**AUFGABEN:**
[1] Schreib aus dem Text über Theologie und Lehramt alles von „Aber die Summa“ bis hinunter zu „den Fehler, hüstel*).“ Wort für Wort ab.
[2] Schreib den Text über Theologie und Lehramt nach seinem letzten Satz weiter.

**VORGEGEBENER TEXT:**
= = = = =

Aber die Summa theologiae fand insbesondere Leo XIII. schon ziemlich verbindlich. Aber wie gesagt, immer erst später. Henri de Lubac SJ war ja vor dem 21. Ökumenischen Konzil auch nicht everybody's darling und nach dem Konzil schwer in Mode (der Mann war auch sehr gut!). Also: theologische Arbeiten sind wichtig als Hilfe für das Lehramt. Nicht mehr, nicht weniger. Es gibt allerdings auch Theologen, die küngen sich wichtiger als das Lehramt (*finde den Fehler, hüstel*).

 

Ich sprach von Exegese. Und nur von dieser. Du wirfst da verschiedene Disziplinen durcheinander über die ich gar nichts gesagt habe.

= = = = =

**AUSGEWÄHLTE ZEILEN:**
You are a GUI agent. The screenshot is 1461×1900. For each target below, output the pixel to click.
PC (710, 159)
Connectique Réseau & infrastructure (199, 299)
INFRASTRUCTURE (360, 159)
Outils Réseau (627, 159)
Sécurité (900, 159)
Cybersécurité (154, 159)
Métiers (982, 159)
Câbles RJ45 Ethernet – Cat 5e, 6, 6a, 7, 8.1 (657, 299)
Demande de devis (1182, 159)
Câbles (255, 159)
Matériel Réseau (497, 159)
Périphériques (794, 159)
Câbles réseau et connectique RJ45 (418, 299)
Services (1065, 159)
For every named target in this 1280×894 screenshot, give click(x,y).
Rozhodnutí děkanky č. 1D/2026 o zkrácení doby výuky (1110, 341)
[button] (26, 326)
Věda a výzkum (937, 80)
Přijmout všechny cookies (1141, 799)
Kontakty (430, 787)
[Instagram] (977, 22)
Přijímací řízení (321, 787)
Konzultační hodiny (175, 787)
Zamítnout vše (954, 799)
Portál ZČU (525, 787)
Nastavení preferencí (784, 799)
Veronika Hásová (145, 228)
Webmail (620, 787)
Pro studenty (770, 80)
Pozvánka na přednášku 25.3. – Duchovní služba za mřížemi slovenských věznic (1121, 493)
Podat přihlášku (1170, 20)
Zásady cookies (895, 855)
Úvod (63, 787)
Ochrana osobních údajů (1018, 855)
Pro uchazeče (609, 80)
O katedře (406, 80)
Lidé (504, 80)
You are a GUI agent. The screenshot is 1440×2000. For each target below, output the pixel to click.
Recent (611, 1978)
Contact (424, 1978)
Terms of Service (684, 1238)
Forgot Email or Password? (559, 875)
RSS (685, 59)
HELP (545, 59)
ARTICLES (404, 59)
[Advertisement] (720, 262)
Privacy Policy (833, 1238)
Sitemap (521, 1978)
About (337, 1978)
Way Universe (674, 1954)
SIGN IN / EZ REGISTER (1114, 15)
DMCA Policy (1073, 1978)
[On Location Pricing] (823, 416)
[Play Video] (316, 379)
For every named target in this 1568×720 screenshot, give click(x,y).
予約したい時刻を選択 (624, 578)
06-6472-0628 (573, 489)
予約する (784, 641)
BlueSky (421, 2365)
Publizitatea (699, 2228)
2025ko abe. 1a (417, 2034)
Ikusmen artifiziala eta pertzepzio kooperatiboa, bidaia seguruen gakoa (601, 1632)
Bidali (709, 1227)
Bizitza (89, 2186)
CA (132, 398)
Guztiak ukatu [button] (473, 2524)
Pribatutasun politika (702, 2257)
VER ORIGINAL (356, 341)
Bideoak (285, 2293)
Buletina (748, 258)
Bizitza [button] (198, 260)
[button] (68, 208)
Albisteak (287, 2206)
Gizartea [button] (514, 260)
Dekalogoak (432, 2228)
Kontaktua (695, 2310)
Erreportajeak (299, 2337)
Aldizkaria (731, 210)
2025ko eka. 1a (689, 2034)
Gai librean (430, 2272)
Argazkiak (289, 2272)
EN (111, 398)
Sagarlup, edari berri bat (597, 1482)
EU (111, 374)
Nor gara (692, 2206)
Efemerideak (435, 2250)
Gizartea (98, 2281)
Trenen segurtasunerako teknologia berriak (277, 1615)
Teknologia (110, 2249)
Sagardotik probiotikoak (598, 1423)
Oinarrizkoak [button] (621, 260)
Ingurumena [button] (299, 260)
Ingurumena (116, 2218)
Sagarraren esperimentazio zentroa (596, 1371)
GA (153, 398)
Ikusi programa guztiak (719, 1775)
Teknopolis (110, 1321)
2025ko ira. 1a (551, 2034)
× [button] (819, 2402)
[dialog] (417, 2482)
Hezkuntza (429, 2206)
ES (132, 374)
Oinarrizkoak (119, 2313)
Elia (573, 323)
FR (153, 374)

= = = = =

**LÖSUNGEN:**
[1]
Aber die Summa theologiae fand insbesondere Leo XIII. schon ziemlich verbindlich. Aber wie gesagt, immer erst später. Henri de Lubac SJ war ja vor dem 21. Ökumenischen Konzil auch nicht everybody's darling und nach dem Konzil schwer in Mode (der Mann war auch sehr gut!). Also: theologische Arbeiten sind wichtig als Hilfe für das Lehramt. Nicht mehr, nicht weniger. Es gibt allerdings auch Theologen, die küngen sich wichtiger als das Lehramt (*finde den Fehler, hüstel*).

[2]
Aber ich äußere mich trotzdem mal: Ja, die Summa Theologiae ist (bzw. war) verbindlich und über Jahrhunderte war der Thomismus bzw. die Scholastik der theologische Standard in den Priesterseminaren und Universitäten. Wann und wodurch sich das geändert hat muss ich hier wohl nicht wiederholen. Daran ist dein zweitgenannter Autor nicht unbeteiligt gewesen.

 

 

Saluti cordiali, 

Studiosus.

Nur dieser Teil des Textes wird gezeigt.